Airlie Beach is now the best of the winners from Screaming Witness and she may not be the only blacktype winner as her year younger Darsi half-sister Screaming Rose is knocking at the door of such a victory, having won a pair of bumpers, a hurdle race and been runner-up on her last two starts in listed hurdle races.

There are three younger produce in the wings – a four-year-old daughter of Mahler, a three-year-old filly named Irish Lass by Getaway, and it will be no surprise to learn that the Mullins family have a full-brother to Airlie Beach born this year. The sire, Shantou, stands not far away at Victor Connolly’s Burgage Stud. This year Screaming Witness visited Milan.

Screaming Witness is a half-sister to a couple of minor winners, but there is added success in the family thanks to her unraced Phardante half-sister Lenmore Lisa. She bred two smart performers in the Haydock Grand National Trial Chase third Lord Ba (by Craigsteel) and the ultra-smart Carroll Horse mare Our Girl Salley. Racing for Ann O’Neill and trained by Prunella Dobbs, that John Salley-bred mare won the Grade 3 ITBA Fillies Scheme Mares Hurdle at Leopardstown and a pair of listed races.

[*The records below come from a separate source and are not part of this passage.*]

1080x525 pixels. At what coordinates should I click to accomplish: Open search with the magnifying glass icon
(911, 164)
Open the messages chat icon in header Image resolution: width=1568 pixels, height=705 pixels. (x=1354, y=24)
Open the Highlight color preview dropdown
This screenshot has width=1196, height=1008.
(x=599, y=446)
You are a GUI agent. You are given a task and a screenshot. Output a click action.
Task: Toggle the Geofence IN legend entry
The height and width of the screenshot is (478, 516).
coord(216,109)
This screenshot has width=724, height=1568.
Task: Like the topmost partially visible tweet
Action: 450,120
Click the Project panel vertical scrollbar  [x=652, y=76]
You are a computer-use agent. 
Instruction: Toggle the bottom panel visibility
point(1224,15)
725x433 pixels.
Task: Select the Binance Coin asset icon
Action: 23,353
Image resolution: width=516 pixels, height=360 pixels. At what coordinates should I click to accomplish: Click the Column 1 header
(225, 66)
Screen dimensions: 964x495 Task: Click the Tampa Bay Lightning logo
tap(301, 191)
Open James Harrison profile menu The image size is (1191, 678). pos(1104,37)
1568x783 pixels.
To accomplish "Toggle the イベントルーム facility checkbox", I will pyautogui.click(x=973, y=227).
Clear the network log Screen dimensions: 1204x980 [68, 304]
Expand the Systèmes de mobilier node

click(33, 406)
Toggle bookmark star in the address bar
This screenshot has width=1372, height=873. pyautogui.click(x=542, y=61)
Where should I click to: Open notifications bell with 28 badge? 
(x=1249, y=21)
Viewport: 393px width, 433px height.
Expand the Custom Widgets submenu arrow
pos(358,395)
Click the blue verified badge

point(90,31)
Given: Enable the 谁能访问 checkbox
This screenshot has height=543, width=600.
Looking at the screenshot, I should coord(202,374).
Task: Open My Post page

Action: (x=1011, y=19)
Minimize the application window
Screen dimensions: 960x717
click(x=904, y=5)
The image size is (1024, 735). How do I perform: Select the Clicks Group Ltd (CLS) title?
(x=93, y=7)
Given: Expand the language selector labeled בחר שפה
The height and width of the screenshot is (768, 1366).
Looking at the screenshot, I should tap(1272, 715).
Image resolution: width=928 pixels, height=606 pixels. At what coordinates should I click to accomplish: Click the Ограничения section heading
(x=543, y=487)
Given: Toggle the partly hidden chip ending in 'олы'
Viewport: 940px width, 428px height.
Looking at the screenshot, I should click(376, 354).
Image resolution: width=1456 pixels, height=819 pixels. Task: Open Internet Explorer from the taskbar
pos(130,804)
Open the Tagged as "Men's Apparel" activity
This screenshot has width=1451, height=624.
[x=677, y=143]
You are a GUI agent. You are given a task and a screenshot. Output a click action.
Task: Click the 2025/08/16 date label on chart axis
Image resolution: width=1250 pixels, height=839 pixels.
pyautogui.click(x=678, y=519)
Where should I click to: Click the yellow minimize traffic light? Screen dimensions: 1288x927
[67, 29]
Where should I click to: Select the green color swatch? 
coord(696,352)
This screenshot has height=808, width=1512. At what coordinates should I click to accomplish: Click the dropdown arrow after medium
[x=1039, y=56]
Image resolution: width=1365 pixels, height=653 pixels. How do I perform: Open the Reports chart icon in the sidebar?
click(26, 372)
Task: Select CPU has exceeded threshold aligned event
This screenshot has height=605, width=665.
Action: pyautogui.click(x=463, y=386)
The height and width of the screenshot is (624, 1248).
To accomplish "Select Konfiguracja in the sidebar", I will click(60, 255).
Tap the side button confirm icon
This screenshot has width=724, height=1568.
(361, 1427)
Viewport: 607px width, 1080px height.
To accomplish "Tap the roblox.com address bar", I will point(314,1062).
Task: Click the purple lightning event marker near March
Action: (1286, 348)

The grandam of Screaming Witness is Vieille Phoebe, a daughter of a sire called Gag, and her only success was is a listed hurdle race at Auteuil. She bred a pair of blacktype winners in France, Heliophanie (by Carmarthen) over fences and La Tarasque (by Labus) over hurdles. She is also grandam of the Nikos gelding Sphinx Du Berlais who won about £340,000 in France over jumps and three times in listed races.